EXERCISE BRIEF
How many lines in the entries below contain the string "This"? Reply with the number alone.

GIVEN DATA

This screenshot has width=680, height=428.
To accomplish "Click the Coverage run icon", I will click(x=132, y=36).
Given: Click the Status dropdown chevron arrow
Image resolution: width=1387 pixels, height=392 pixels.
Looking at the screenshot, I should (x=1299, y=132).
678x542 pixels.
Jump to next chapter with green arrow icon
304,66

==

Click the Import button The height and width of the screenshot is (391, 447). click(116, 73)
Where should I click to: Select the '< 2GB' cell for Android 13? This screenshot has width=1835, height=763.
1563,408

RESULT OF THE EXERCISE
2